Text section |

- Opening Delimiter -

Differing duration of brain stem cell division

Stem cells in the developing human brain take more time to arrange the chromosomes before distribution than stem cells of great apes

October 06, 2016

Our similarities and differences to chimpanzees, our great ape cousins, have intrigued people for centuries. Of particular interest is the brain. Scientists at the Max Planck Institute of Molecular Cell Biology and Genetics in Dresden and the Max Planck Institute for Evolutionary Anthropology in Leipzig now report the first detailed comparison of how human and chimpanzee stem cells form a cerebral cortex during brain development. They uncover a subtle but intriguing difference in how the cortical stem cells divide – the human cells take more time to arrange the chromosomes before they are distributed to the daughter cells. This may help to understand why human and chimpanzee brains develop differently.

- Closing Delimiter -

Required tasks |
- A) In the brain stem cell division text, rewrite the passage from "Our similarities and" up to and including "brains develop differently.", swapping "centuries" for "decades".
- B) According to the brain stem cell division text, what do human cortical stem cells take more time to do than those of great apes?

Data extract |
- Opening Delimiter -

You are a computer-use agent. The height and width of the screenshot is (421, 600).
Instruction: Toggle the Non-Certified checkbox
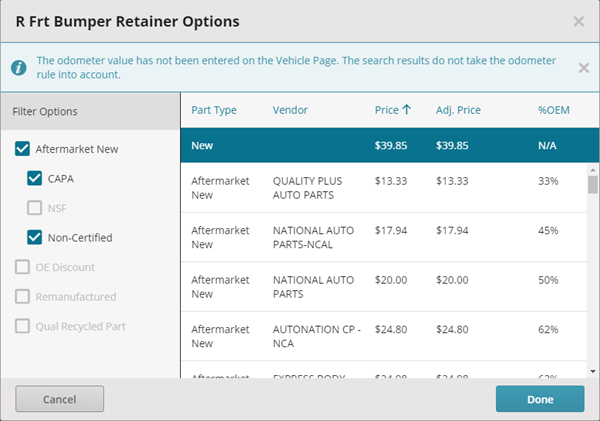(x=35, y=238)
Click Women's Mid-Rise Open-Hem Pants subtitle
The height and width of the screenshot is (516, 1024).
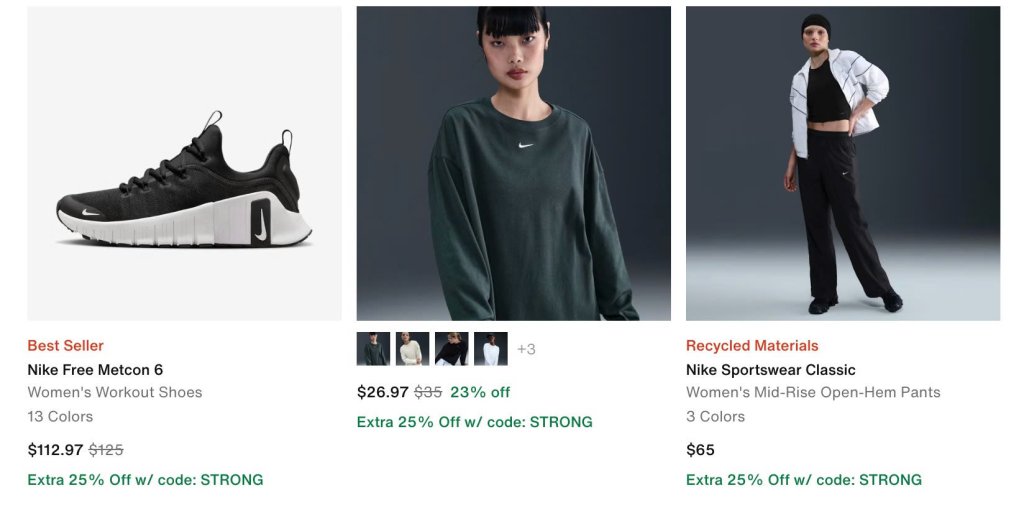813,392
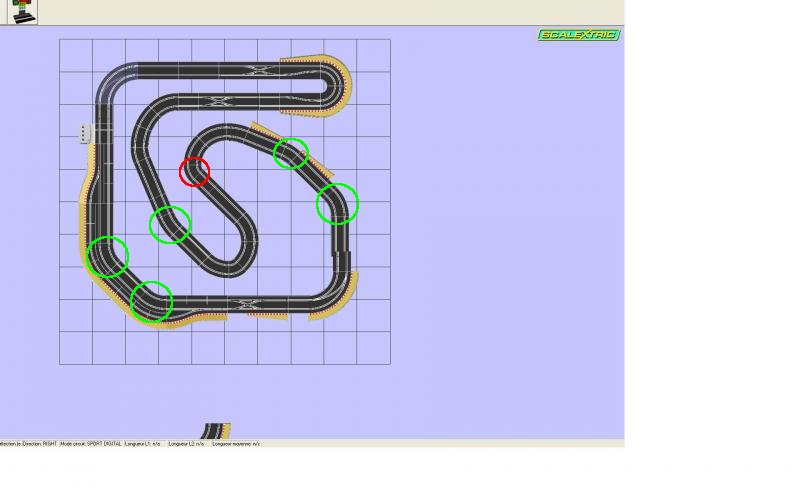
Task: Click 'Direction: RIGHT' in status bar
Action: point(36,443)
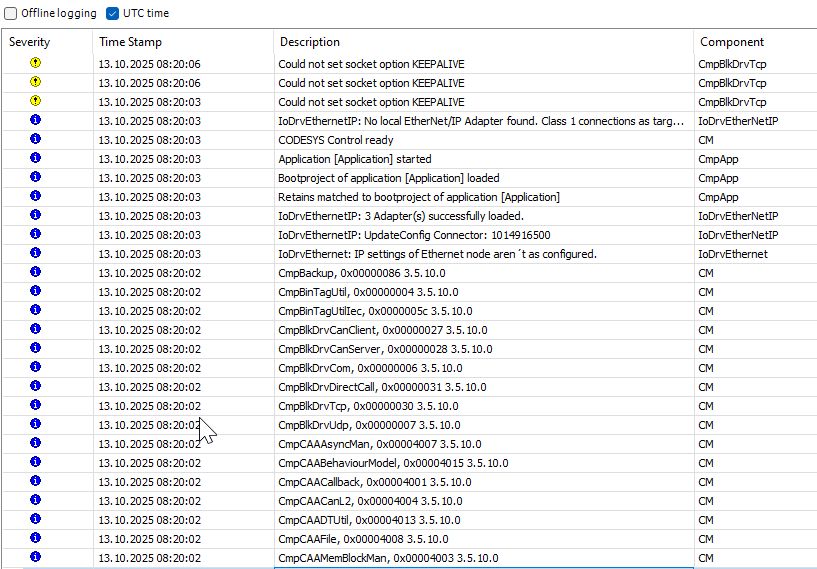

- Closing Delimiter -

Solved problems |
- A)
Our similarities and differences to chimpanzees, our great ape cousins, have intrigued people for decades. Of particular interest is the brain. Scientists at the Max Planck Institute of Molecular Cell Biology and Genetics in Dresden and the Max Planck Institute for Evolutionary Anthropology in Leipzig now report the first detailed comparison of how human and chimpanzee stem cells form a cerebral cortex during brain development. They uncover a subtle but intriguing difference in how the cortical stem cells divide – the human cells take more time to arrange the chromosomes before they are distributed to the daughter cells. This may help to understand why human and chimpanzee brains develop differently.

- B) They take more time to arrange the chromosomes before distribution to the daughter cells.